Restate each entry exactly, without pictures.

------ Source material ------

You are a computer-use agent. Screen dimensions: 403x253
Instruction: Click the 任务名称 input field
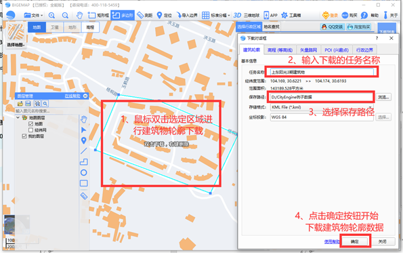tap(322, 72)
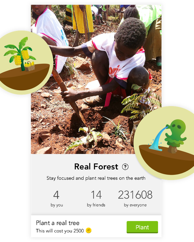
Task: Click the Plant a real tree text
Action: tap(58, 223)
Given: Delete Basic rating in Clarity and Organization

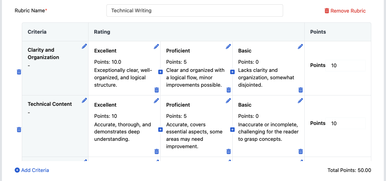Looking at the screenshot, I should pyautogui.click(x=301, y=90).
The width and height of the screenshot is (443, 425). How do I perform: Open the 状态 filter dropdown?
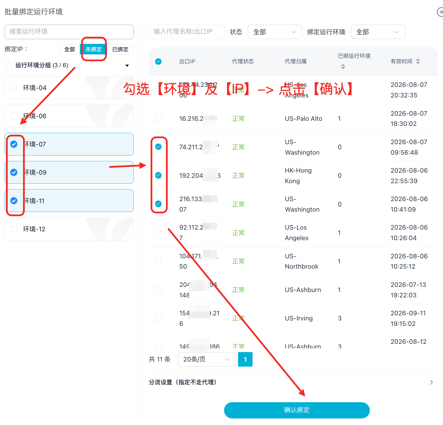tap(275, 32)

------

Answer section
You are a computer-use agent. Screen dimensions: 403x253
Instruction: Click the 任务名称 input field
tap(322, 72)
Task: Click the Plant a real tree text
Action: tap(58, 223)
Given: Delete Basic rating in Clarity and Organization

Looking at the screenshot, I should pyautogui.click(x=301, y=90).
The width and height of the screenshot is (443, 425). How do I perform: Open the 状态 filter dropdown?
tap(275, 32)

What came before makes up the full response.